The wire-frame view represents the culmination of all transformations applied to the display of the touch object though the display hierarchy. For example when a touch object is nested inside another display object such as a Sprite or TouchSprite, any transformations applied to the parent are inherited by the display of the child. The wire-frame shows how the calculated transformations (in the gesture pipeline) compare to the inherited transformations.
This feature can effectively be used to see how transformations on touch objects effect measured cluster property vectors and the direction of related gestures. For example: when a touch object is rotated inside a parent container the vertical scroll gesture must be adjusted to account for the rotation so that vectors return gesture points in the correct direction.
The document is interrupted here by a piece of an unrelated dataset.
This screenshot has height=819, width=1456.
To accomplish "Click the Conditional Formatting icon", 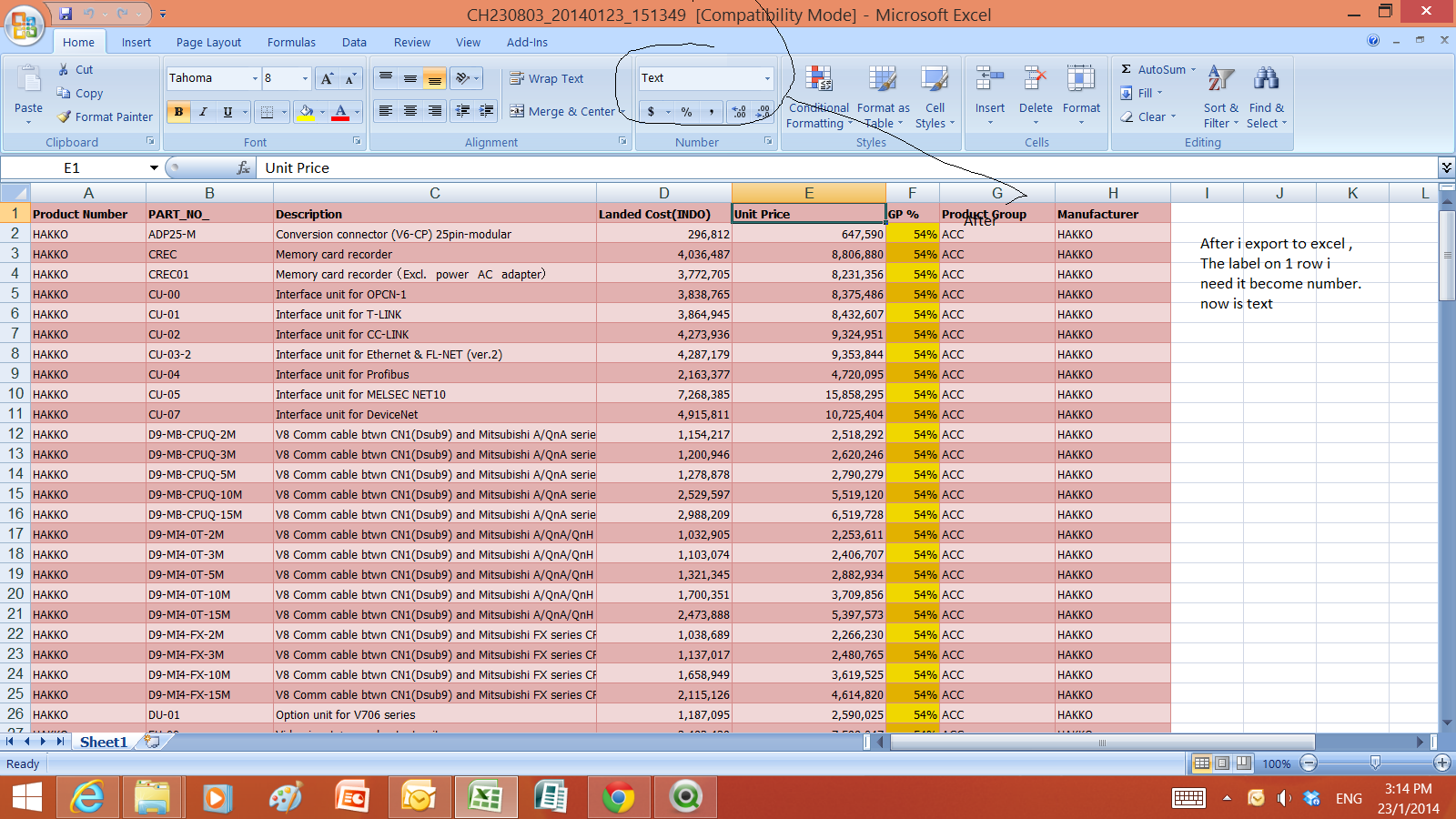I will coord(818,80).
* The center point as shown in the wire-frame is actively used in certain gestures. When a single touch point is placed on a touch object the center point is used by the “pivot” gesture. The “moment” of the touch point relative to the pivot point (center of the touch object) is calculated and used to determine how the display object must rotate to minimize this moment. This give a more realistic, “physical” response to a touch object so that when manipulated by a single touch point it behaves as if it is a heavy object on a table top surface.